Bagian Latihan:
- a) Dalam teks tentang wacana Candi Borobudur, apa yang dibutuhkan agar sebuah ide tidak tinggal menjadi ide saja?
- b) Teruskan teks tentang wacana Candi Borobudur mulai dari kalimat terakhirnya.

Teks Bacaan:
'''

Lupakan ormas yang sering mengganggu peribadatan umat agama lain. Tekan terus pertumbuhan gerakan-gerakan radikalisme dan terorisme, jangan biarkan mereka berkembang.
Soal siapa yang pertama kali melemparkan ide tidaklah penting, yang utama adalah bagaimana sinergi seluruh stake holders dalam mengeksekusi ide tersebut. Tanpa goodwill terutama dari pemerintah, ide tinggallah menjadi ide.
Karena itu, berbeda dengan netizen lain, wacana menjadikan Borobudur sebagai rumah ibadah umat Budha sedunia, tidak saya jadikan sebagai selebrasi berlebihan kepada Menag yang baru, sebagai Pahlawan Toleransi Beragama, kemudian dihubungkan dengan ormas ini dan itu. Karena menurut saya ide besar dari wacana ini bukanlah tentang itu.
Tapi bagaimana memanfatkan seluruh potensi yang dimiliki negara ini, untuk sebaik-baiknya kemakmuran rakyat.
Indonesia sudah ditinggali warisan mahakarya luar biasa seperti Candi Borobudur, jika yang 'ketempatan' warisan ini tidak memanfaatkannya sebaik-baiknya serta melestarikan situs agama ini sebagaimana tujuan para pembuatnya, mungkin kita pantas disebut generasi 'celaka'.

'''

Kutipan Sumber:
'''

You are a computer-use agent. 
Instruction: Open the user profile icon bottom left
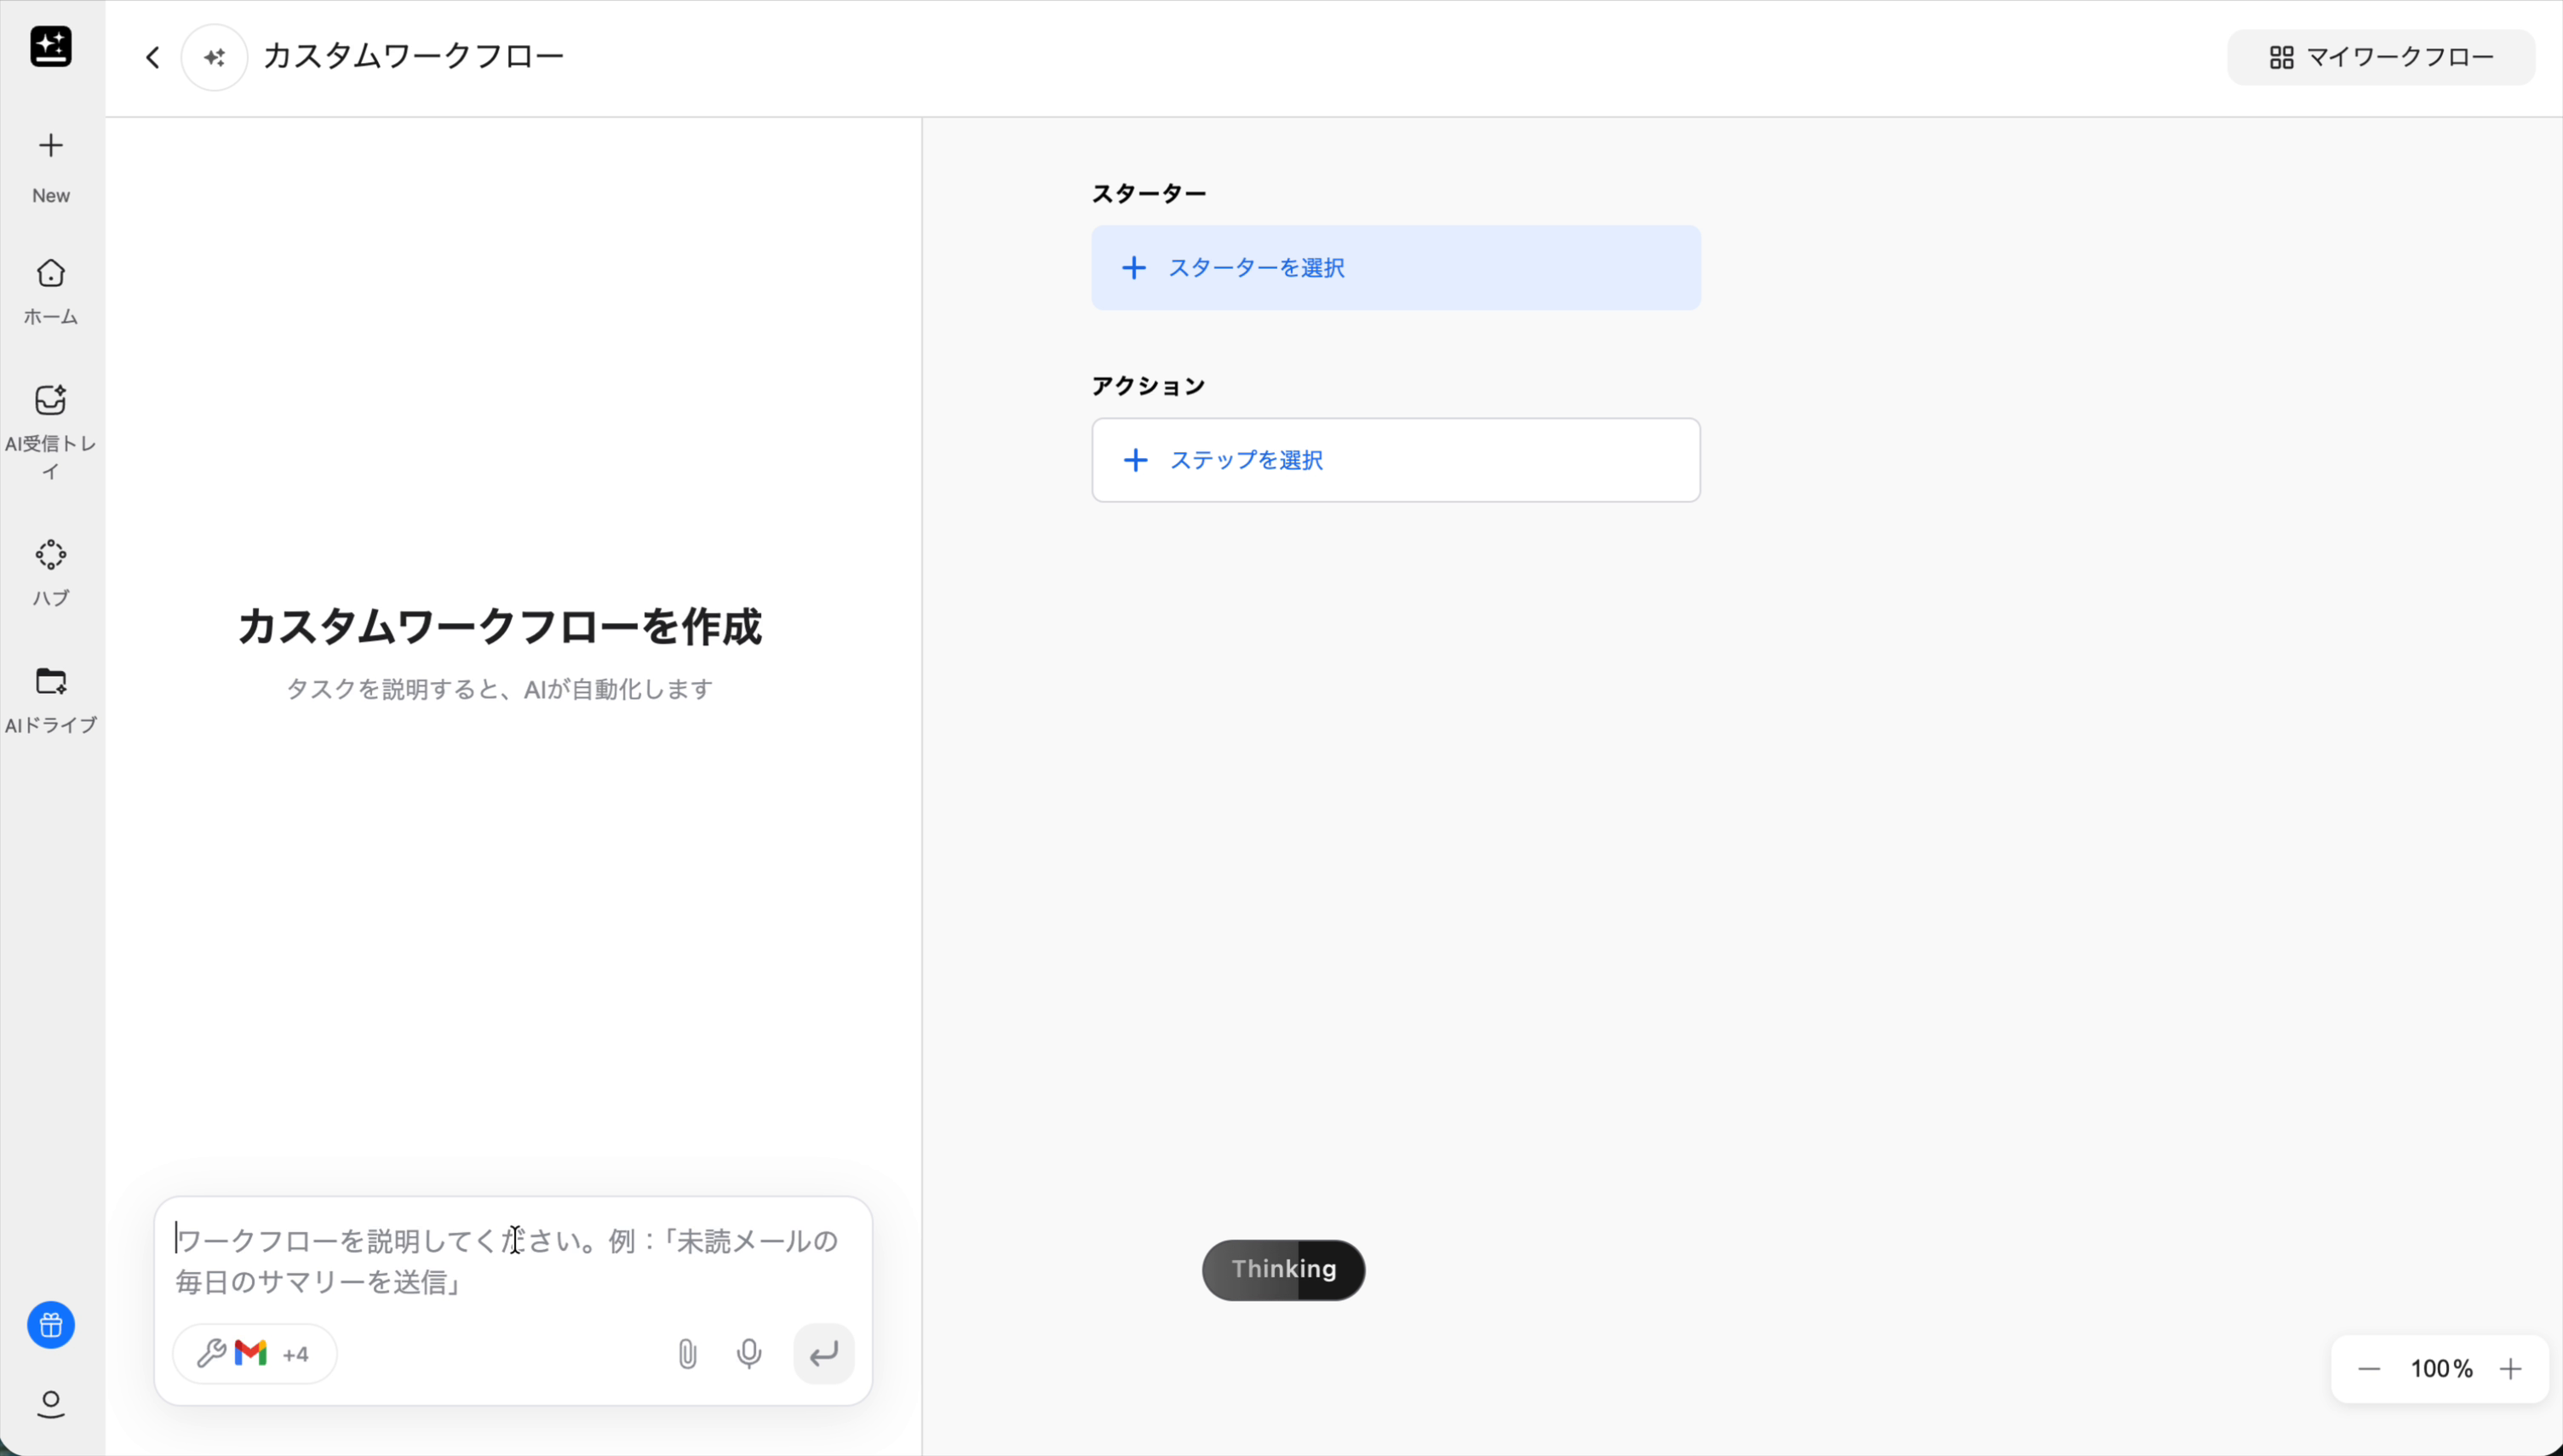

'''

Jawaban Tertulis:
- a) Goodwill, terutama dari pemerintah.

- b)
Saudi Arabia 'ketempatan' Kabah, dua mesjid agung di dua kota suci dan menggunakannya bukan hanya sebagai ritual agama, namun juga sebagai potensi wisata religi dan memanfaatkan potensi ini secara baik. Seperti Kota Mekkah yang secara geografis bukanlah destinasi wisata yang cukup ciamik, namun mampu disulap oleh KSA sebagai tujuan wisata yang nyaman bagi pengunjungnya. Hingga tempat menginap dan belanja pun hanya selangkah dari mesjid (ini satire sebetulnya).
Kemudian Israel memiliki Bethlehem, Italia memiliki Vatican, India memiliki Tirupati, Tibet memiliki Lhasa, dst.
Jika Saudi Arabia dikunjungi oleh lebih dari 2 juta umat Islam sedunia di setiap muslim Haji, belum ditambah dengan kunjungan Umroh sepanjang tahun, maka dengan potensi 5 juta umat Budha sedunia, Indonesia pun memiliki kesempatan yang sama untuk meraih pendapatan non komoditas yang sangat besar sebagaimana Saudi, jika mampu mengelola potensi Borobudur ini dengan baik.
Yang akan menyangga beban paling berat nantinya pasti Kota DIY, karena itu perlu dibuat kota Yogyakarya-Yogyakarta yang lain di kota-kota penyangga DIY. Termasuk mungkin membuat cabang jalan Malioboro, ada Malioboro 2 di Kota Sleman misalnya, dst.
Karena percuma saja semisal para wisman sudah diarahkan agar tidak menumpuk di DIY, tapi masih tetap menumpuk di jalan Malioboronya karena semua wisatawan ingin sekaligus berkunjung ke sana.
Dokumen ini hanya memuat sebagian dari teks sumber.